Taking the line with "This screenshot has width=1512, height=812." as the first and the line with "You are a computer-use agent. The width" as the last, set down exactly every line in that range from the entries below, and no more.

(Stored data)
-*-

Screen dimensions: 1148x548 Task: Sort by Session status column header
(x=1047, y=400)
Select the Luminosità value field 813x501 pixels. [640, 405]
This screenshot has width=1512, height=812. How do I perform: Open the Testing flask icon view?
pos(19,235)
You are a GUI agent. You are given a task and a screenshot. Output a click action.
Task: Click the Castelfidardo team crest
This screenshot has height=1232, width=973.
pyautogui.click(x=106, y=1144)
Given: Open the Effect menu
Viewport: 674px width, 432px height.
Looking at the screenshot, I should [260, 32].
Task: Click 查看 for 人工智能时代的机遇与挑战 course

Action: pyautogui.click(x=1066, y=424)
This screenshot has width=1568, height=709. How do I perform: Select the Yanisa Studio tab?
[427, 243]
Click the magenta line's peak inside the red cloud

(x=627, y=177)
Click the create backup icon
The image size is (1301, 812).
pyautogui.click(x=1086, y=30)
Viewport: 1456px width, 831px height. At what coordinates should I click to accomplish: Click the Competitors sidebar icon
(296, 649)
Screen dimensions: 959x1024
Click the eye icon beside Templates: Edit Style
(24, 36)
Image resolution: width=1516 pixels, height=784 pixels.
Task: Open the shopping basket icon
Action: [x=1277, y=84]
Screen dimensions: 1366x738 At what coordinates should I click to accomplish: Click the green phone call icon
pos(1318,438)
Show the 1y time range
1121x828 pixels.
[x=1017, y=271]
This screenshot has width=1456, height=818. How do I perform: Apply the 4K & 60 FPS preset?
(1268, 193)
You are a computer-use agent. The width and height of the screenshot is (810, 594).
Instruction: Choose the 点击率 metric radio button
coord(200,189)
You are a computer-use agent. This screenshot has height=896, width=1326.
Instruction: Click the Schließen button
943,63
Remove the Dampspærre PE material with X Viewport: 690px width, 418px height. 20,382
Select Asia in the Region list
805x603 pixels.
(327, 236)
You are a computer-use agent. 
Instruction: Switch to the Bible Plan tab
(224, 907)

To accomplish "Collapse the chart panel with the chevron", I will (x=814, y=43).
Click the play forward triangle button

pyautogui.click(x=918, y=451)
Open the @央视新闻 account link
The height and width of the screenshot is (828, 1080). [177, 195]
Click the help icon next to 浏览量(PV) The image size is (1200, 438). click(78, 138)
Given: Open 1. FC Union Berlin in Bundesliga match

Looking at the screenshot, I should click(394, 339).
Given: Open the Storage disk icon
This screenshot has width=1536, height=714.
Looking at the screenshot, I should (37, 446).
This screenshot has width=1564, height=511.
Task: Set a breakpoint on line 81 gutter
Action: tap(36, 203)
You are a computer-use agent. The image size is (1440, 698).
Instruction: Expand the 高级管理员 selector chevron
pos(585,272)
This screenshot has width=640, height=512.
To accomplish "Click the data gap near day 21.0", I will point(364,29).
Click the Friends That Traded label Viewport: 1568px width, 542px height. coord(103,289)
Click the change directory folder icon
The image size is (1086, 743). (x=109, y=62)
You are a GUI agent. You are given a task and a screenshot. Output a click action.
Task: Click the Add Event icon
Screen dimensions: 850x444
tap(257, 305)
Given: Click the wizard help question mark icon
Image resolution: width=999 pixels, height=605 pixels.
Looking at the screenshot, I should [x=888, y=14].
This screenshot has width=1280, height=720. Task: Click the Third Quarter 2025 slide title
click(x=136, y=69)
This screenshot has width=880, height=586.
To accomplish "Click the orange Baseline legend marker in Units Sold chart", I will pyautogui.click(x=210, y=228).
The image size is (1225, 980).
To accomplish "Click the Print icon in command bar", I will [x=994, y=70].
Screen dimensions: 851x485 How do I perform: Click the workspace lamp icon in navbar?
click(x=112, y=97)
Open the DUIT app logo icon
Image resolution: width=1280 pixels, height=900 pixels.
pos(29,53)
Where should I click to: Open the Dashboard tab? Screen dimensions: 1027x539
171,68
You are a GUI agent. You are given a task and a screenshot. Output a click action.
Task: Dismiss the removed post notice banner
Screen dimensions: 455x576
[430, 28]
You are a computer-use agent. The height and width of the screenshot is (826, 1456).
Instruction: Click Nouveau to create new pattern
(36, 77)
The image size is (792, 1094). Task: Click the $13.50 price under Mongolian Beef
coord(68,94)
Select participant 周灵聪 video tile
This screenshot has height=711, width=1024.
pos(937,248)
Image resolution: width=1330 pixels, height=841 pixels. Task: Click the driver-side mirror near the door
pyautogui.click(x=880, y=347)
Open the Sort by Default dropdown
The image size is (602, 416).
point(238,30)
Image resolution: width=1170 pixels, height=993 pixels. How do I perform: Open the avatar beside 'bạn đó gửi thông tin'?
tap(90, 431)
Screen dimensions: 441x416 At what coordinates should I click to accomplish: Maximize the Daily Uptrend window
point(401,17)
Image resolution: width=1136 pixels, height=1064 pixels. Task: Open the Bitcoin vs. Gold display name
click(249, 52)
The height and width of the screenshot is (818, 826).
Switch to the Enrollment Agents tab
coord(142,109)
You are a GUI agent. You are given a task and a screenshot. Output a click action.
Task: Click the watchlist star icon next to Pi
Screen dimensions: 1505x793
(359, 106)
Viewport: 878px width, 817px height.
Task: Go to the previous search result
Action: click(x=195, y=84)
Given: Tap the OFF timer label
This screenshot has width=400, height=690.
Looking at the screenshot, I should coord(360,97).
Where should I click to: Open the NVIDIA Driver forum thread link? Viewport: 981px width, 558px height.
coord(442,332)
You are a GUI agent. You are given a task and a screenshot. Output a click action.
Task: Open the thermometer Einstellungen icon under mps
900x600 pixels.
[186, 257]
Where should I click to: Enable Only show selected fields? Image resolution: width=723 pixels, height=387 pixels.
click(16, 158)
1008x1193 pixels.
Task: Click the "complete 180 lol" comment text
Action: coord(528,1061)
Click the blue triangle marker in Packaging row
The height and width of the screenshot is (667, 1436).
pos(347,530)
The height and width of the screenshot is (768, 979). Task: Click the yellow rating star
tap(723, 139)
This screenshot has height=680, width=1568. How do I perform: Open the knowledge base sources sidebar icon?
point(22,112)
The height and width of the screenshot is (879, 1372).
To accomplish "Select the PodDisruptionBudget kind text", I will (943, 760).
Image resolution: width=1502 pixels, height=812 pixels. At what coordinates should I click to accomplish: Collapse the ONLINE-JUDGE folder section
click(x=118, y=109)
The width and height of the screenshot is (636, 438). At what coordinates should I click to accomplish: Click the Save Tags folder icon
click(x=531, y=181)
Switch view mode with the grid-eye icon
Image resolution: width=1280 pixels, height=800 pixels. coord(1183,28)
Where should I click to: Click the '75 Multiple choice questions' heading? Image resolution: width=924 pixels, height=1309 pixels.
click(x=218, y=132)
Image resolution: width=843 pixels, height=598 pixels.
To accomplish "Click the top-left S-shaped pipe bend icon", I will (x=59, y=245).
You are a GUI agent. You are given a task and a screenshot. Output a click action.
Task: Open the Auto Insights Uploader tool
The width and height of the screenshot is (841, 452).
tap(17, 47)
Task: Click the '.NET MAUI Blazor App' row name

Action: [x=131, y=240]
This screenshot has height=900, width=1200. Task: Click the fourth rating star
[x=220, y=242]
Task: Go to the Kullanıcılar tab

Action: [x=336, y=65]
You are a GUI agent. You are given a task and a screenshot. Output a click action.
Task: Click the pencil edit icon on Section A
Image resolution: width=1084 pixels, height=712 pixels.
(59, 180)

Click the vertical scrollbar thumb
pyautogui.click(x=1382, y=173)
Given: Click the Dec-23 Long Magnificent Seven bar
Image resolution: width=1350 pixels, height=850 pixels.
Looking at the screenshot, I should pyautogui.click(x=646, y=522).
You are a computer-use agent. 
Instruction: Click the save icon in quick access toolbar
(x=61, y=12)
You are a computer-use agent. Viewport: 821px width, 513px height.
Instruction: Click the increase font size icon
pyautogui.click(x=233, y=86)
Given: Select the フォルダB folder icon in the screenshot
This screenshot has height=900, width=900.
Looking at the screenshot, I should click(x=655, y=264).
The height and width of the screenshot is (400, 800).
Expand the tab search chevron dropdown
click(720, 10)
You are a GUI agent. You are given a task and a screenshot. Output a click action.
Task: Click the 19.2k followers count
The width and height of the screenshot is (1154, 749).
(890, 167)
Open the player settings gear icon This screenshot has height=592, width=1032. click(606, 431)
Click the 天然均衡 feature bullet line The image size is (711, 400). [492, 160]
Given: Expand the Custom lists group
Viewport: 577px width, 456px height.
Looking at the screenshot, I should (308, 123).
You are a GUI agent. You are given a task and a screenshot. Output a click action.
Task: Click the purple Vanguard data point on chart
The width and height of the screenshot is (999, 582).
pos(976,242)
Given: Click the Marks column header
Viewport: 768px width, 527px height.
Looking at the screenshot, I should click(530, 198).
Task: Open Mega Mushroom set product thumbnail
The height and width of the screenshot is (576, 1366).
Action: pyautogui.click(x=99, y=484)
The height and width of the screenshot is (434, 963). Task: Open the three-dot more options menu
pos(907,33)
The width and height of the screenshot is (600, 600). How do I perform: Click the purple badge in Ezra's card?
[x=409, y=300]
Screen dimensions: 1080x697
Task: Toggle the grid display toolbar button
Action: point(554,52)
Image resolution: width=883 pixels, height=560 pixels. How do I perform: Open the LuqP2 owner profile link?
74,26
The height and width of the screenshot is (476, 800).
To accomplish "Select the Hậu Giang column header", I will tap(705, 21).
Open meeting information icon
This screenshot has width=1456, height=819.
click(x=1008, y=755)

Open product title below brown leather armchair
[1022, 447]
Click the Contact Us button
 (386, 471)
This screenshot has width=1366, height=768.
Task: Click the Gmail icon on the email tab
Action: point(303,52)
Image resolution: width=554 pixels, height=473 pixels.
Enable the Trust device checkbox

-*-

**Response to the exercise**.
This screenshot has width=1512, height=812. How do I perform: Open the Testing flask icon view?
pos(19,235)
You are a GUI agent. You are given a task and a screenshot. Output a click action.
Task: Click the Castelfidardo team crest
This screenshot has height=1232, width=973.
pyautogui.click(x=106, y=1144)
Given: Open the Effect menu
Viewport: 674px width, 432px height.
Looking at the screenshot, I should [260, 32].
Task: Click 查看 for 人工智能时代的机遇与挑战 course

Action: pyautogui.click(x=1066, y=424)
This screenshot has width=1568, height=709. How do I perform: Select the Yanisa Studio tab?
[427, 243]
Click the magenta line's peak inside the red cloud

(x=627, y=177)
Click the create backup icon
The image size is (1301, 812).
pyautogui.click(x=1086, y=30)
Viewport: 1456px width, 831px height. At what coordinates should I click to accomplish: Click the Competitors sidebar icon
(296, 649)
Screen dimensions: 959x1024
Click the eye icon beside Templates: Edit Style
(24, 36)
Image resolution: width=1516 pixels, height=784 pixels.
Task: Open the shopping basket icon
Action: [x=1277, y=84]
Screen dimensions: 1366x738 At what coordinates should I click to accomplish: Click the green phone call icon
pos(1318,438)
Show the 1y time range
1121x828 pixels.
[x=1017, y=271]
This screenshot has width=1456, height=818. How do I perform: Apply the 4K & 60 FPS preset?
(1268, 193)
You are a computer-use agent. The width and height of the screenshot is (810, 594).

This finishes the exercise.